Easier Suggested Duplicate Review on 360 Pages
You’ll soon find a new Feedback section on 360 pages, replacing the Suggested Duplicate and Curation Activity sections.
In Feedback, all users will be able to:
- Quickly see all open and closed curation items for the record.
- Review all possible duplicates in detail.
- Suggest merges between any two records - adding an item in the curation queue for further review.

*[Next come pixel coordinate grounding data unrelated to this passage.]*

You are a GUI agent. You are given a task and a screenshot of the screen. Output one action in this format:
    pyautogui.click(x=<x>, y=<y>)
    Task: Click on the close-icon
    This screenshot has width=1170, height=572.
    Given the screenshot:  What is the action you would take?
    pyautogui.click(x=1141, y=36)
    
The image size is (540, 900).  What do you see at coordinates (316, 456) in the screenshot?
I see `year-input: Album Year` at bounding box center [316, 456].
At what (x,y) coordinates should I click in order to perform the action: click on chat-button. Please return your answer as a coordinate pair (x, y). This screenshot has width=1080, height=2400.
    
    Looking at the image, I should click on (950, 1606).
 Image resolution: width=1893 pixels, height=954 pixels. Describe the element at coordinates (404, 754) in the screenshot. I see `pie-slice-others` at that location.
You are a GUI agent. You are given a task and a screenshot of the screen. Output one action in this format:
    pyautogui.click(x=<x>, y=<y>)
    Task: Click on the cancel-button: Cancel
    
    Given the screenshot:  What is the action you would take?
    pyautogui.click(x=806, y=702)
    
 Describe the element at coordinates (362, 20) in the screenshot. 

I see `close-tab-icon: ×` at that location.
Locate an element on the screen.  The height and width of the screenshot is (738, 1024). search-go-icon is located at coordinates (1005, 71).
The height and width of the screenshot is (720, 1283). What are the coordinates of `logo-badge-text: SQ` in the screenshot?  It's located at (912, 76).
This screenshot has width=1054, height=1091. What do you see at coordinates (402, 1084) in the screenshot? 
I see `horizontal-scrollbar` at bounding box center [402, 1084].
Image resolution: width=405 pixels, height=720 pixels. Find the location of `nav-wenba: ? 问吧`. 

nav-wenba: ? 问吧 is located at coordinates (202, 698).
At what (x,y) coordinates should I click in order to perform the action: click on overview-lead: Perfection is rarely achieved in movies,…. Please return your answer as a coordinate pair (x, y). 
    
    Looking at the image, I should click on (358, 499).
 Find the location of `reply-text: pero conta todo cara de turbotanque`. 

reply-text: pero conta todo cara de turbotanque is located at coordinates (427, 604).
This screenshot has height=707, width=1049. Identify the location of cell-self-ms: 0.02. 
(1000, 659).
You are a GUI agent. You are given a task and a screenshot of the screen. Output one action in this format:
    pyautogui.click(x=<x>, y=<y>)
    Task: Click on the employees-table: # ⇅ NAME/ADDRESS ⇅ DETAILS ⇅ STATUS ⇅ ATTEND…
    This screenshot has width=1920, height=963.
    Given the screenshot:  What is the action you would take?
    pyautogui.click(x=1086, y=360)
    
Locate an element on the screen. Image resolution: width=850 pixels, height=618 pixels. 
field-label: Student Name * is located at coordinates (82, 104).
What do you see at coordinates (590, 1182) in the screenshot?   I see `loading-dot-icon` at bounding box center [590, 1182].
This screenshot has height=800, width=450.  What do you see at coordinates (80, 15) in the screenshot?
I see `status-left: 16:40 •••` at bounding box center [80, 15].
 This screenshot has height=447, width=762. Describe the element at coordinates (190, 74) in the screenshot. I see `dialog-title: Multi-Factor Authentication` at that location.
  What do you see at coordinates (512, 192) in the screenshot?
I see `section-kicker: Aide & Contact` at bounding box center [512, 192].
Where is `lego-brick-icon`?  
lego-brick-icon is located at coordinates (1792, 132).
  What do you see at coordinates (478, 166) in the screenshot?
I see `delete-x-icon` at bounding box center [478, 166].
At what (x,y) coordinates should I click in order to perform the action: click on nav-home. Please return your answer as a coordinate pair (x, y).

Users with curator or higher permission will be able to:
- Dismiss these possible duplicates.
- Navigate directly to items in the curation queue.
Current Suggested Duplicate & Curation Activity Sections
New Feedback Section
Select Explore now to review and compare all possible duplicates for this record.
Select an item in the list to compare the records. You can select Show match details to view the detailed analysis of why these two records may be duplicates. Dismiss the suggestion to remove it from the possible duplicate list, or suggest a merge to add an item in the curation queue for further review.
RealTime Data Products: Match Rules and Uniformity Scores
Match rules and uniformity scores will be available soon in limited release RealTime data products.
Tune Your Match Results with Match Rules
Match rules rules deterministically identify records that should or should not be matched together based on matching or non-matching values in specified attributes.
For example, you might want records with the same Personal Identifier value to be matched into the same cluster, as shown below.
You will be able to create the following types of rules:
- Exact Match (Merge): If records have matching non-null values for the selected attributes, they will be clustered together.
- Mismatch (Split): If records have different non-null values for the selected attributes, they will not be clustered together.
- Both: Apply both exact match and mismatch rules to ensure that all records in a cluster have the same or null value for the selected attributes.
If you add multiple rules, the rules higher in the list take precedence over the rules lower in the list.
Calculate Uniformity Scores
Uniformity scores (High, Medium, Low) indicate the similarity of clustered source record values to the golden record values, and can help curators identify clusters requiring further review and refinement. These scores will be available on 360 pages.
You will be able to configure an overall uniformity score for the cluster, choosing which attributes to include in the calculation. Additionally, you will able to calculate uniformity scores for selected individual attributes.
In the example below, Full Name and Personal Identifier are included in the overall uniformity score. An individual uniformity score is calculated for the Personal Identifier field. Curators may want to investigate clusters with low uniformity to verify that all records in the cluster represent the same person.